Tally the lines in the records below that contain the word "image", and reply with that number alone.

- _RECORDS TO PROCESS_:
##############################

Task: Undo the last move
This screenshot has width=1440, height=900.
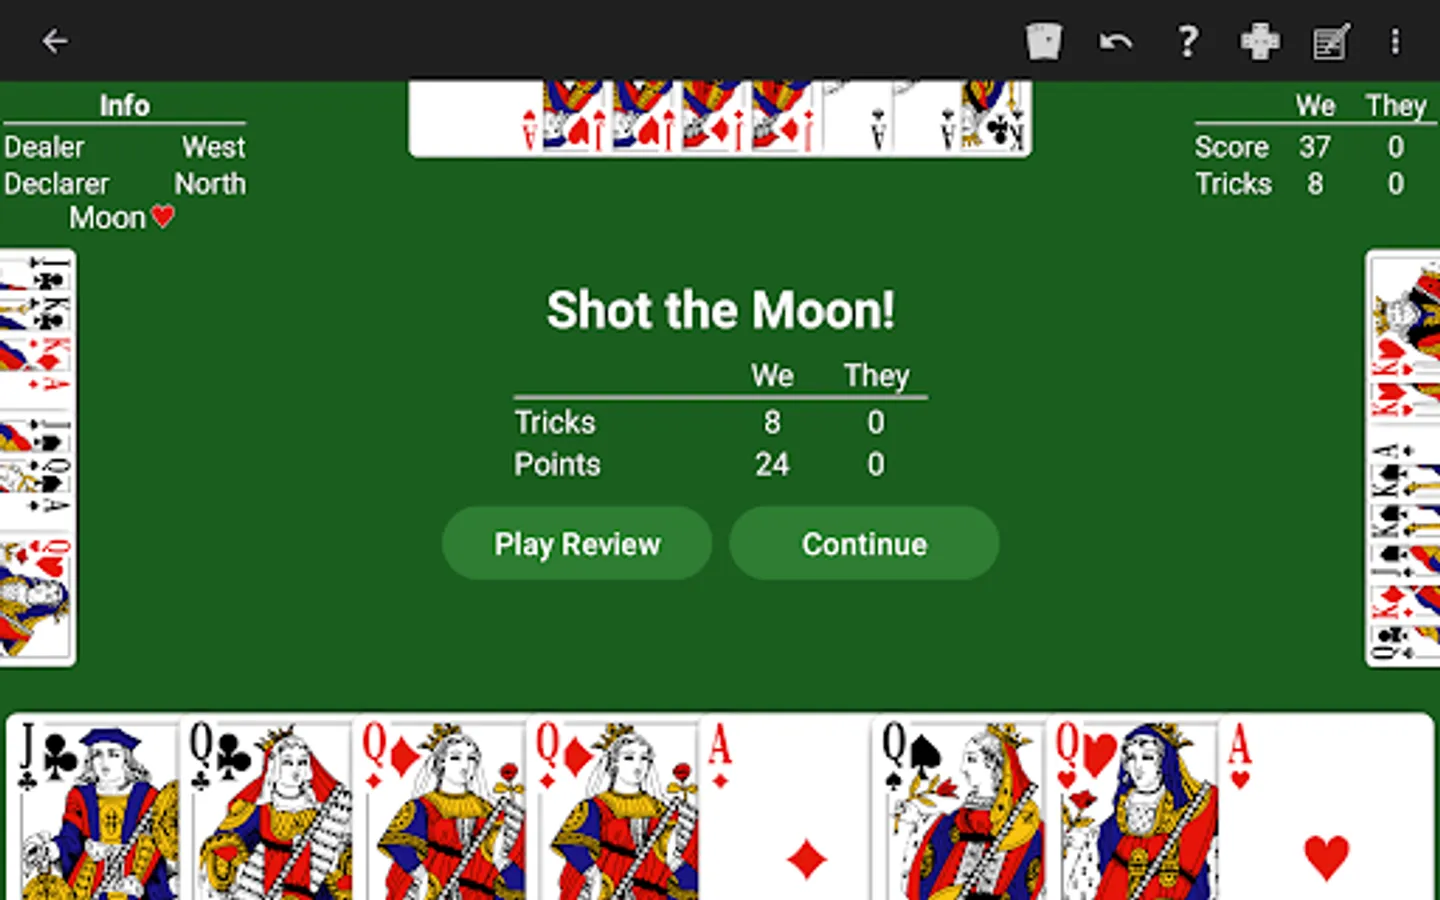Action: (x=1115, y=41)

##############################

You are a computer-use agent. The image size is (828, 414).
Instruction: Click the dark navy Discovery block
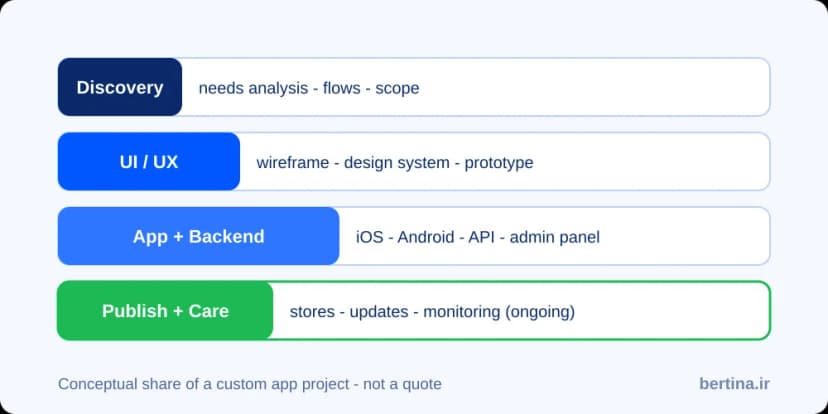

##############################

- _TASK RESPONSE_: 1